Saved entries
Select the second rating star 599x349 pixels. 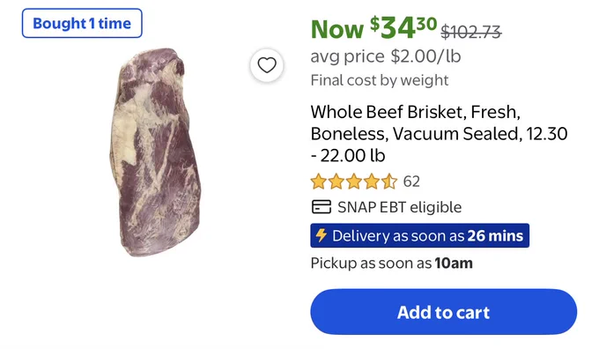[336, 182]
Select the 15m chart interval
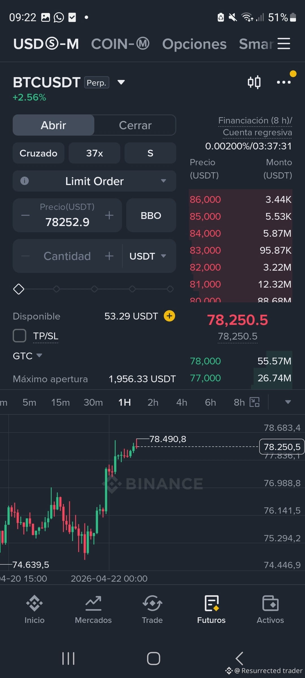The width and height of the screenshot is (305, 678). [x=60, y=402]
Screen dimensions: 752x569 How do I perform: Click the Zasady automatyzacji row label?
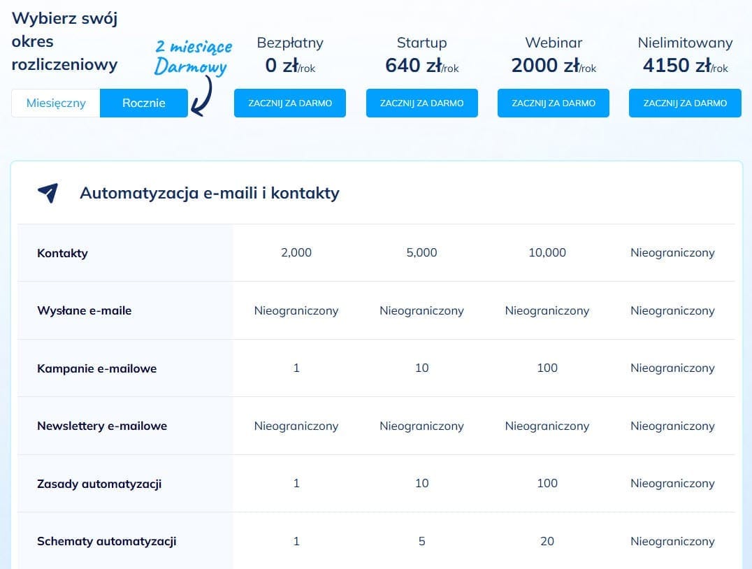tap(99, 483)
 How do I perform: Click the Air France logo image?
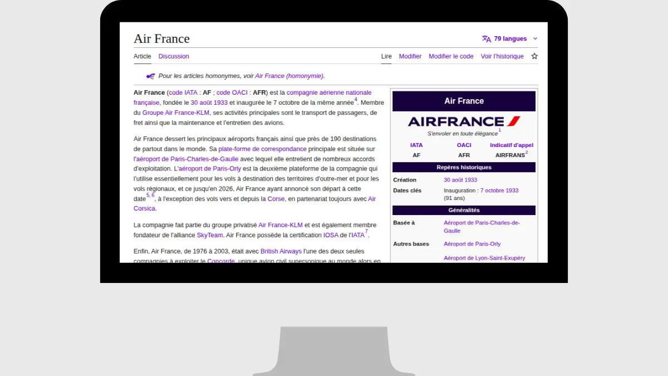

--

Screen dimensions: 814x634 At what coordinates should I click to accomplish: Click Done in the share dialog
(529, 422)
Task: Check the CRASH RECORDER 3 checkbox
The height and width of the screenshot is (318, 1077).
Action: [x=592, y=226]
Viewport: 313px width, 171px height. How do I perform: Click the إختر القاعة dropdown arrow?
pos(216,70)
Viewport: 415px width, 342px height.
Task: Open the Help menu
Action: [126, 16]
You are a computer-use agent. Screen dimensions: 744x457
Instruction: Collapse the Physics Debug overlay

--

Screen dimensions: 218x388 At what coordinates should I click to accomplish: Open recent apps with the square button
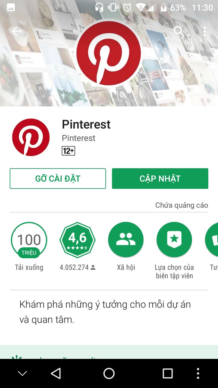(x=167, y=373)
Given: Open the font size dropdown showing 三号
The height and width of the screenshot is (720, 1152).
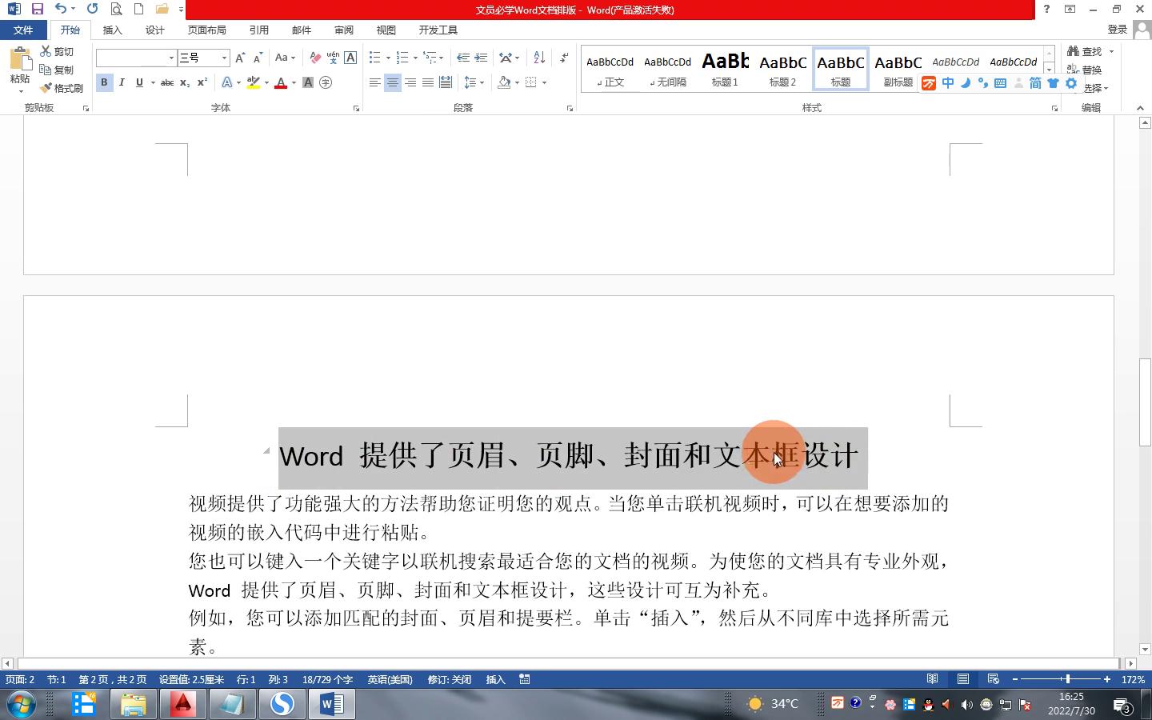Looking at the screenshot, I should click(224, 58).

** Work to complete **
The reply should hold exactly the lines above, starting at the line with "Screen dimensions: 752x569" and ending at the line with "How do I perform: Click the Air", and no pictures.

** Reply **
Screen dimensions: 752x569 How do I perform: Click the Zasady automatyzacji row label?
tap(99, 483)
 How do I perform: Click the Air France logo image?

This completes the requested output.